• **To do**
1 – In the text about the Hesperides, copy word for word the stretch from "Hesperides. In Greek" through "originating from Hesperos.".
2 – According to the text about the Hesperides, what is Hesperos called in Latin?
3 – From the text about the Hesperides, list the names of the Hesperides that Apollonius of Rhodes gives.

### Text section

Hesperides. In Greek mythology, the Hesperides are the nymphs of evening and golden light of sunsets, who were the Daughters of the Evening or Nymphs of the West.
They were also called the Atlantides from their reputed father, the Titan Atlas. The name means originating from Hesperos.
Hesperos, or Vesper in Latin, is the origin of the name Hesperus, the evening star as well as having a shared root with the English word west. Ordinarily, the Hesperides number three, like the other Greek triads.
Since the Hesperides themselves are mere symbols of the gifts the apples embody, they cannot be actors in a human drama. Their abstract, interchangeable names are a symptom of their impersonality, Evelyn Harrison has observed.
They are sometimes portrayed as the evening daughters of Night either alone, or with Darkness, in accord with the way Eos in the farthermost east, in Colchis, is the daughter of the titan Hyperion. The Hesperides are also listed as the daughters of Atlas, and Hesperis or of Phorcys and Ceto or of Zeus and Themis. In another source, the nymphs are said to be the daughters of Hesperus. Nevertheless, among the names given to them, though never all at once, there were either three, four, or seven Hesperides. Apollonius of Rhodes gives the number of three with their names as Aigle, Erytheis and Hespere. Hyginus in his preface to the Fabulae names them as Aegle, Hesperie and *aerica.

######
### Given data

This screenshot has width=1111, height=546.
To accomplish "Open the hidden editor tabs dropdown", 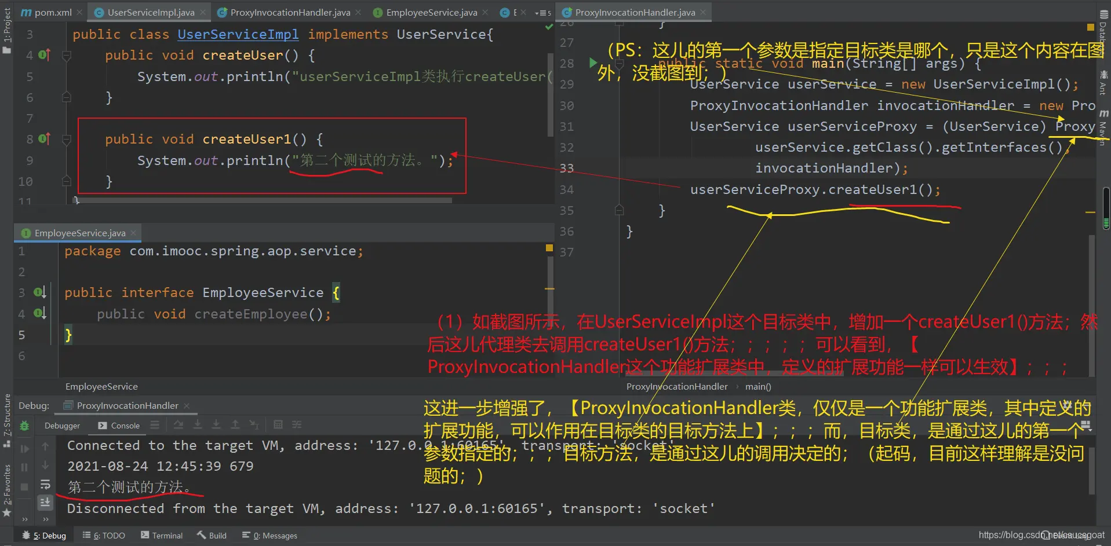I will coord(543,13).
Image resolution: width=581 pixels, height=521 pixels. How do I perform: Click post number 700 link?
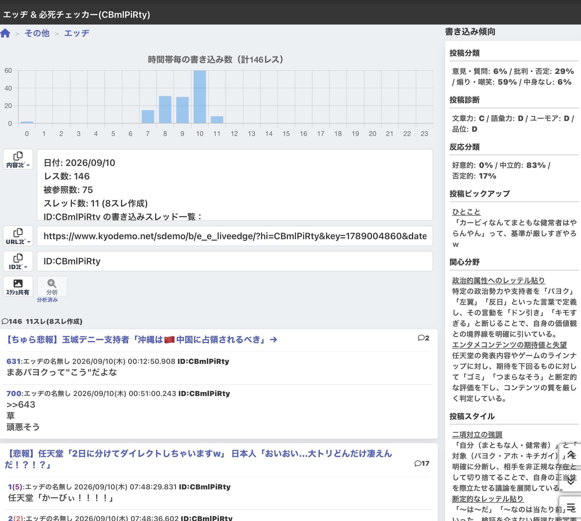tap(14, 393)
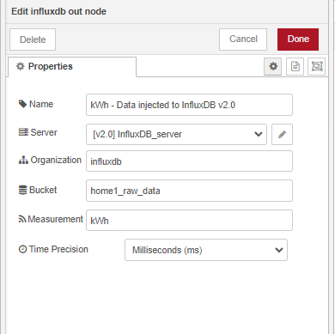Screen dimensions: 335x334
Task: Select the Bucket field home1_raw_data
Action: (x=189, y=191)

######

• **Problem solutions**
1 –
Hesperides. In Greek mythology, the Hesperides are the nymphs of evening and golden light of sunsets, who were the Daughters of the Evening or Nymphs of the West.
They were also called the Atlantides from their reputed father, the Titan Atlas. The name means originating from Hesperos.

2 – Vesper

3 – Aigle, Erytheis, Hespere